Internet is the same, reserved for foreign embassies and selected government departments where its use is tightly controlled. Kim Jong-il, the national leader, is said to be a keen user of the Internet. The country has a single Internet cafe, in Pyongyang's diplomatic area. It is unmarked, concealed behind a steel door and is available only for foreigners. About half a dozen people use it each day.
Foreigners who do business with the country are given an e-mail address in the northeast China city of Shenyang, where officials vet messages before sending them on to North Korea.
Diplomats say that Kim is keenly aware of information technology's importance in developing his country.
One problem is an acute shortage of foreign exchange, to buy computers and the necessary infrastructure from South Korea, Japan or China.
The other problem for the government is how to fit this IT revolution into the system of secrecy and control.
This system aims to prevent unauthorised contact between North Koreans and foreigners.
'We cannot go anywhere without permission,' said a South Korean businessman standing outside the Koryo Hotel in Pyongyang, one of a handful authorised to receive foreigners. 'If we go somewhere, we have to be accompanied. That is how the system works here.'
One day, showing the correct address, this reporter asked a taxi driver to take him to the famous Internet cafe. He declined, indicating he needed approval and a minder to go in the car.
The cavernous Koryo, with two towers to symbolise the two Koreas, looks little changed from my last visit in 1990. Men in dark suits and crew cuts who smoke constantly loiter in the lobbies and are presumed to be from the security services, watching everyone who comes in and out.
Hallways have tall mirrors which remind you you are not alone and, some say, contain cameras recording who goes past.
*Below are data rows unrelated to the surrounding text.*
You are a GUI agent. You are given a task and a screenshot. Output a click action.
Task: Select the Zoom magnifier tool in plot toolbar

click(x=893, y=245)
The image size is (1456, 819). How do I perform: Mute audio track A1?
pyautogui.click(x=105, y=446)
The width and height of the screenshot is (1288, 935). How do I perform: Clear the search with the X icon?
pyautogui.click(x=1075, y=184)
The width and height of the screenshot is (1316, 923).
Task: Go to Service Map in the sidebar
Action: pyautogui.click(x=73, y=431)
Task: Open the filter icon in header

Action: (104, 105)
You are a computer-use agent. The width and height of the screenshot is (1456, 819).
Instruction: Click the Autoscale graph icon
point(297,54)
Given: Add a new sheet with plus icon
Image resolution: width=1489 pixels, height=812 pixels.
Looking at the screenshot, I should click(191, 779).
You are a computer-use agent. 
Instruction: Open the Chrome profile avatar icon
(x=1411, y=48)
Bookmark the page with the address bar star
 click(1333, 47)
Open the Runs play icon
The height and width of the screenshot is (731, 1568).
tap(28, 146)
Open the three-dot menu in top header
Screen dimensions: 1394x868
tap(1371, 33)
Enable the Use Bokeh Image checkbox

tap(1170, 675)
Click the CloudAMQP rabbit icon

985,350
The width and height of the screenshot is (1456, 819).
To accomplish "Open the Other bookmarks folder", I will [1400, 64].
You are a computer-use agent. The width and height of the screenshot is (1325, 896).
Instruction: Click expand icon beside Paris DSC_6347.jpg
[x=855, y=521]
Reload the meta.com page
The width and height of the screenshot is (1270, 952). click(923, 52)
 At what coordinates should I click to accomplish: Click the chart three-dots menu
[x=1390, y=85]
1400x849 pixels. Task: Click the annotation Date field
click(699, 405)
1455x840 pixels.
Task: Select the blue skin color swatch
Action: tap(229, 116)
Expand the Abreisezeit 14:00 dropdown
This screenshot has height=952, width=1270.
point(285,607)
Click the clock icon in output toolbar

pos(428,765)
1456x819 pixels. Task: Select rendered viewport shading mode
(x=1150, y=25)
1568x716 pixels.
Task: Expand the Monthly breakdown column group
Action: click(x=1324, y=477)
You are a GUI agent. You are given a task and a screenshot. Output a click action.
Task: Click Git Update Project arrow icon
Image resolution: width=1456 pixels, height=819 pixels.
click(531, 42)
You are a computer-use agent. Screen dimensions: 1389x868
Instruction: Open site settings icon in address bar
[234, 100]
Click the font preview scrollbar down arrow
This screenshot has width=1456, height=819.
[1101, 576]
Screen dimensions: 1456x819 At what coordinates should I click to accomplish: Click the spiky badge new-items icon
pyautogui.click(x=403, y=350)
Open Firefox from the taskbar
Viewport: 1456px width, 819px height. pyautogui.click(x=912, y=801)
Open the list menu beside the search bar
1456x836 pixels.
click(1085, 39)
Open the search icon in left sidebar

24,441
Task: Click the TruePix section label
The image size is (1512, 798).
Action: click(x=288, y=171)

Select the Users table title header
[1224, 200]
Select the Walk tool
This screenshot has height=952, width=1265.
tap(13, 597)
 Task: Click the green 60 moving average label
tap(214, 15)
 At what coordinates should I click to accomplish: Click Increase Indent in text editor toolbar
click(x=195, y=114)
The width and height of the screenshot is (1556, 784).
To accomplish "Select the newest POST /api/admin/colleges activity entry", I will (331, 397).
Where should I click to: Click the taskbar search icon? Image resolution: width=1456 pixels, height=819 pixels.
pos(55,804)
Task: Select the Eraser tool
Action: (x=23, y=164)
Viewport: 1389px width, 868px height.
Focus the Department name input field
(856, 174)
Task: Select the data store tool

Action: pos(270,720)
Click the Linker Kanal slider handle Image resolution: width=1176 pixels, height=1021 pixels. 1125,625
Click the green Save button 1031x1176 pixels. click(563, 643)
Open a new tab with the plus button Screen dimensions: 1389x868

When you make a telephone call, a loud click reminds you that someone is listening.
Down the street from the Koryo are apartment blocks guarded by barriers and soldiers with machine guns, said to be the homes of high officials who enjoy a living standard higher than that of ordinary people. They receive some of their salary in US dollars, enabling them to go to foreign exchange shops with a range of imported goods unavailable in normal stores. They buy video cassette players, on which they can see films and tapes more interesting than what is on radio and television.
Places which foreigners may visit are limited. They include the Grand People's Study House, a spotless stone structure with 30 million books and 100,000 square metres of floor space, which opened in March 1982.
In one room, dozens of people were working on computers, on the Intranet, but not Internet. In another, students were reading diligently beneath portraits of Kim and his father, Kim Il-sung.
Visitors were shown a classroom where students were learning English, by reciting their loyalty to the Great Leader.
Back in Sinuiju, it is easier to break the rules, thanks to the proximity to China, which enables people to watch three Chinese stations, offering them images they cannot see on their own channels.
You can use a mobile, because it can tap into the network in the nearby city of Dandong but do it in your room with the door shut.
An illegal call makes even the dullest conversation interesting.